▶ **REQUIREMENT**
Without the pictures, output the records below exactly as they are.

(Stored records)
****************************************

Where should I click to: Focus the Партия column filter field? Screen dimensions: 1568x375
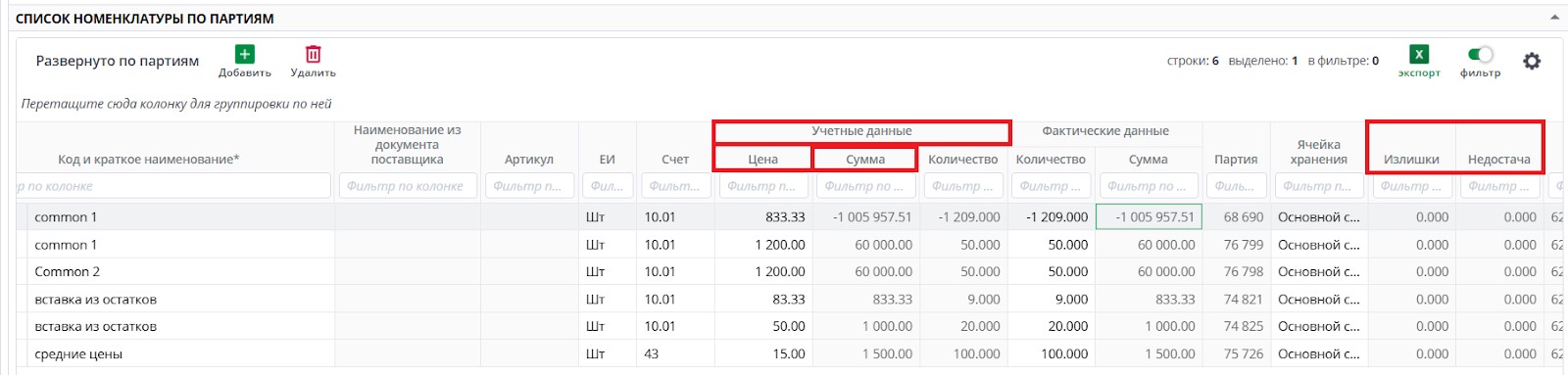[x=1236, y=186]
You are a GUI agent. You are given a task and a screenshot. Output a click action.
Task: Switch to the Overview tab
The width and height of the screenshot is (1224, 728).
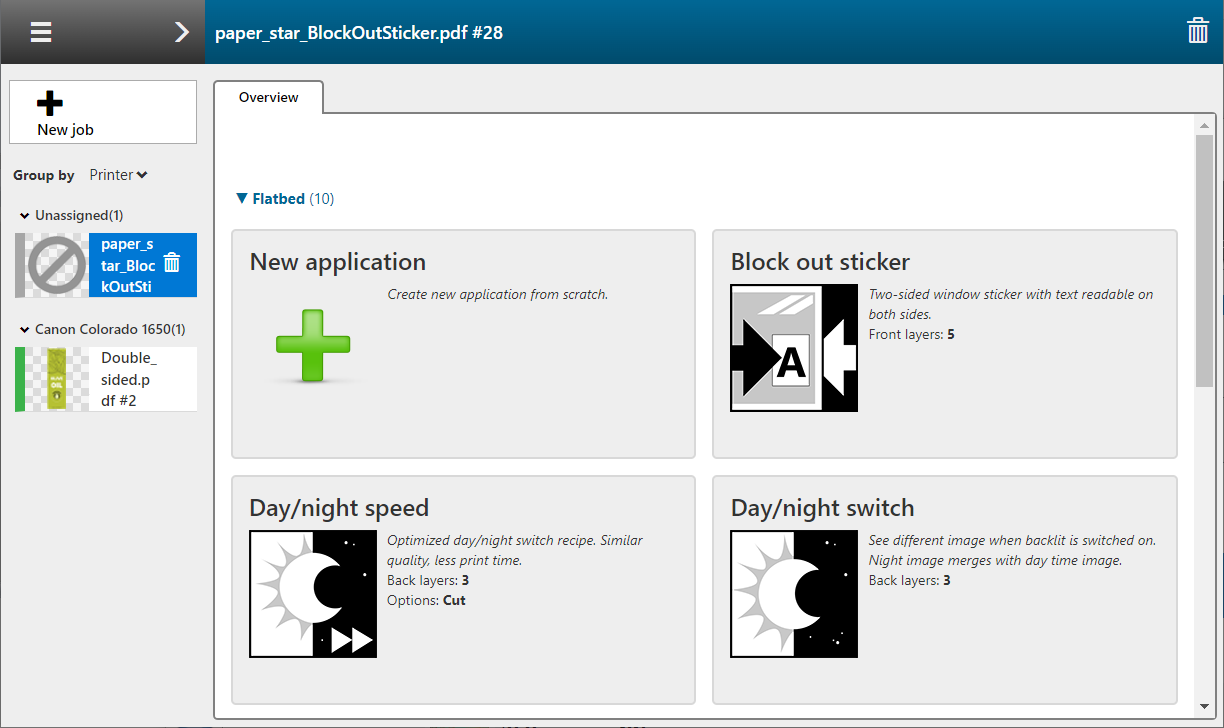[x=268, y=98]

****************************************

▶ **WRITTEN SOLUTION**
Where should I click to: Focus the Партия column filter field? Screen dimensions: 1568x375
[x=1236, y=186]
You are a GUI agent. You are given a task and a screenshot. Output a click action.
Task: Switch to the Overview tab
The width and height of the screenshot is (1224, 728).
[x=268, y=98]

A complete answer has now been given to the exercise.